Beatrice di Tenda est structurée en deux parties :

  • la colère du duc Filippo Visconti (Quinn Kelsey) attisée par Agnese (Theresa Kronthaler) dont il ferait bien son quatre-heures alors qu’elle croquerait bien Orombello – c’est cette partie que nous avons évoquée ici, et
  • la punition de Beatrice (Tamara Wilson), la femme de Filippo, et d’Orombello (Pene Pati) le rebelle qui croquerait bien, lui, Beatrice.

La dynamique tragique est engagée dès le début. L’astuce du livret de Felice Romani d’après Carlo Tebaldi-Fores consiste à attiser ce vieux bon cœur qui bat parfois en nous et nous laisse imaginer que nous ne sommes pas obligés de nous détester puis de mourir, alors que si, évidemment que si.
Pourtant, en rentrant de la pause, nous subissons le discours de voisins sapientaux listant très fort “les opéras qui finissent bien, car il y en a, et pas que Falstaff, hahaha, même si Don Giovanni n’est pas sur la liste, évidemment, hahaha”. Par chance, même si c’était un peu prévu, le rideau finit par se lever et les sachants par bien fermer leur mouille.
Vert d’abord, le décor de George Tsypin est devenu rouge. Plutôt que de chercher à comprendre ce qui semble bien n’être qu’une débilité discrétionnaire visant à manifester une pseudo-compréhension intime et artistique de l’œuvre dont la signifiance post-diurétique est peut-être partagée avec ceux qui ont rajouté une quinzaine de boules à leur billet pour acheter le décodeur vendu sous forme de programme, nous profitons de la première scène où Vincenzo Bellini fait dialoguer le chœur, réparti entre hommes et femmes – ouf, c’est encore autorisé. Les hommes narrent les souffrances des accusés, les femmes compatissent. Sans doute la synchronisation des mâles voire parfois la justesse ne sont-elles pas toujours parfaites (c’est un soir de première, et les artistes doivent aussi se concentrer sur l’étrange chorégraphie imposée par Peter Sellars…). Ce nonobstant, la phalange

  • se soucie de nuancer,
  • sait tonner quand il faut et
  • parvient à une expressivité collective de premier ordre.

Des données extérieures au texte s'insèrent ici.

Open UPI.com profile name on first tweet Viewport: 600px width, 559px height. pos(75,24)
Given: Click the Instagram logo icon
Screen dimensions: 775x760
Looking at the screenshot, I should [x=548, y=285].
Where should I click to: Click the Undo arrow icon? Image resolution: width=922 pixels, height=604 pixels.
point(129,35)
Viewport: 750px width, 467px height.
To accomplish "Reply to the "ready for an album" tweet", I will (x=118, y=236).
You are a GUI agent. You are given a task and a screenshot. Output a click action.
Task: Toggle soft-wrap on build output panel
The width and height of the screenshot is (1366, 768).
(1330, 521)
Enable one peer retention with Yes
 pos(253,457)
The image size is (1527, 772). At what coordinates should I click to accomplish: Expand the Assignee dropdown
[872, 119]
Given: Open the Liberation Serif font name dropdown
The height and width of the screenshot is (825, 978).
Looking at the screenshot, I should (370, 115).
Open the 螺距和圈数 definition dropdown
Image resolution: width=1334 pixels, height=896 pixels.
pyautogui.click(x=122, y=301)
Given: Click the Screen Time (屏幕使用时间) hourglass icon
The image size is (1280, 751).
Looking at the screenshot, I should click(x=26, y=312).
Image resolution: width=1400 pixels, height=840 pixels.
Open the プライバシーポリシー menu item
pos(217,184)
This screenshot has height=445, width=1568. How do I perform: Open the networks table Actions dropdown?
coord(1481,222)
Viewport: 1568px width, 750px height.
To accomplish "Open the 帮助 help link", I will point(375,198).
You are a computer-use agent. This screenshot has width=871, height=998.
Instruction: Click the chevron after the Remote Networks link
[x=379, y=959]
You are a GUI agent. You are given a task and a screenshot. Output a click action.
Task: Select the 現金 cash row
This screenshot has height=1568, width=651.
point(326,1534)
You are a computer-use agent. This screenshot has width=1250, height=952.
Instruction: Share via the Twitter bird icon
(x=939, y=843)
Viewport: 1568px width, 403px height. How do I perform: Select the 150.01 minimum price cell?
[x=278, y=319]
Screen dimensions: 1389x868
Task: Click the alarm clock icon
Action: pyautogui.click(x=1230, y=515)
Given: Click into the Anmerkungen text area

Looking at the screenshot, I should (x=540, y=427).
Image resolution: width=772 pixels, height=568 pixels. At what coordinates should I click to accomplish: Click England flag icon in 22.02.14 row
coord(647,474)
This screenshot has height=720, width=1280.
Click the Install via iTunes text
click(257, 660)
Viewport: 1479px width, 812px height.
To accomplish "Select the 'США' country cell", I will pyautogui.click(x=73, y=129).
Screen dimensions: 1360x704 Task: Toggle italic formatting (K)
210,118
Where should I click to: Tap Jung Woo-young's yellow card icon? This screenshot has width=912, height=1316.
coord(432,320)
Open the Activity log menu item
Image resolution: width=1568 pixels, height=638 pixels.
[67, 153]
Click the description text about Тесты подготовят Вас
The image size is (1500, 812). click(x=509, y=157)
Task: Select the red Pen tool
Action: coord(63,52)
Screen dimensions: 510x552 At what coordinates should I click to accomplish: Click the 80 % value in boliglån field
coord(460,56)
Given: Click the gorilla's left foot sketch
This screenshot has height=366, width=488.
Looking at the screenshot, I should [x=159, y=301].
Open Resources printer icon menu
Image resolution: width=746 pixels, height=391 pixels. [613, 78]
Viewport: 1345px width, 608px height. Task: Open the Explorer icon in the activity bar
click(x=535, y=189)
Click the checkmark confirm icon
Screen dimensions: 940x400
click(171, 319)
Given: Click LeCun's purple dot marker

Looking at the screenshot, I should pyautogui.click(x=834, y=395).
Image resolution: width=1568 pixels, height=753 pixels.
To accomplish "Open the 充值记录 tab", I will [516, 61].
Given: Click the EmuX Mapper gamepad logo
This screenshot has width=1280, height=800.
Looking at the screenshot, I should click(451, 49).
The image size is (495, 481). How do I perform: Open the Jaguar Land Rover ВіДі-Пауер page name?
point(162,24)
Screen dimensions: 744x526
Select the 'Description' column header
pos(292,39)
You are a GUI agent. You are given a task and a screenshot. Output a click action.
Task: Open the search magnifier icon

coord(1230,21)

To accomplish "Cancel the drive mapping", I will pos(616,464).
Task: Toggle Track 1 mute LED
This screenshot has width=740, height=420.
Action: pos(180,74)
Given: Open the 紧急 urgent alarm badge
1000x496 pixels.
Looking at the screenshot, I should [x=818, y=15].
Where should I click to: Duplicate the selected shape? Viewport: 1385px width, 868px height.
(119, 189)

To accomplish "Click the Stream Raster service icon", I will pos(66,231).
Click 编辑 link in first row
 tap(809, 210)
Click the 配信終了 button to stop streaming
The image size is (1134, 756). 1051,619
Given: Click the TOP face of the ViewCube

Grâce à elle, on apprend que, sous la torture, Orombello a avoué ce que l’on attendait qu’il avouât. Quand le duc apparaît, il est

  • chaud patate,
  • inflexible et
  • prêt à aller au bout de ses manigances.

Le jardin modulaire se transforme en salle du conseil. Agnese surveille tout ça de la plateforme surplombante à cour. L’éclairage de James F. Ingalls resserre le débat sur le couple ducal qui se déchire, bientôt perturbé par l’arrivée d’un Orombello déchiré, lui, par la torture, et qui sait que ce n’est que le début (“A quai nuovi martir tratto son io!”). Il

  • raconte ses souffrances,
  • dit sa douleur,
  • renie ses aveux et
  • innocente Beatrice.

Pene Pati convainc par des prises de risque cristallisées par des nuances piani qui glacent la salle. Grâce à ces variations d’intensité, on oublie la nunucherie convenue du texte pour se laisser emporter par l’émotion lyrique. Le duo avec Tamara Wilson rivalise

  • de grâces douloureuses,
  • de maîtrise technique et
  • de musicalité sentimentale,

d’autant que l’orchestre n’est pas en reste (j’ai depuis lu que Mark Wigglesworth, le chef, était nul : j’ai donc d’autant plus de joie à écrire que, ben, non, as far as we’re concerned, ça l’fait grave). Pour paradoxal que cela semble, c’est pourtant un silence qui finit de saisir l’assistance – cet instant où le duc peut

  • se laisser émouvoir,
  • gracier les deux zozos et
  • reprendre le cours de sa vie comme si rien ne s’était passé.

Nous, on sait bien que c’est pas possible, car

  • ça le contraindrait à renoncer à la belle Agnese,
  • ça l’obligerait à retourner avec une femme qu’il soupçonne de le tromper et pour qui il ne semble pas avoir un gros, gros kif vu qu’il appert qu’il l’a épousée pour obtenir le trône (il est pas jaloux par amour mais par fierté mâle non déconstruite),
  • ça l’amènerait à faire preuve de faiblesse, ce qui n’est jamais conseillé à un tyran et, en plus,
  • on connaît le scénario, c’est rare qu’un opéra change de fin en cours de route, y a qu’à voir Tristan und Isolde, franchement, la happy end se joue à ça et elle n’arrive jamais.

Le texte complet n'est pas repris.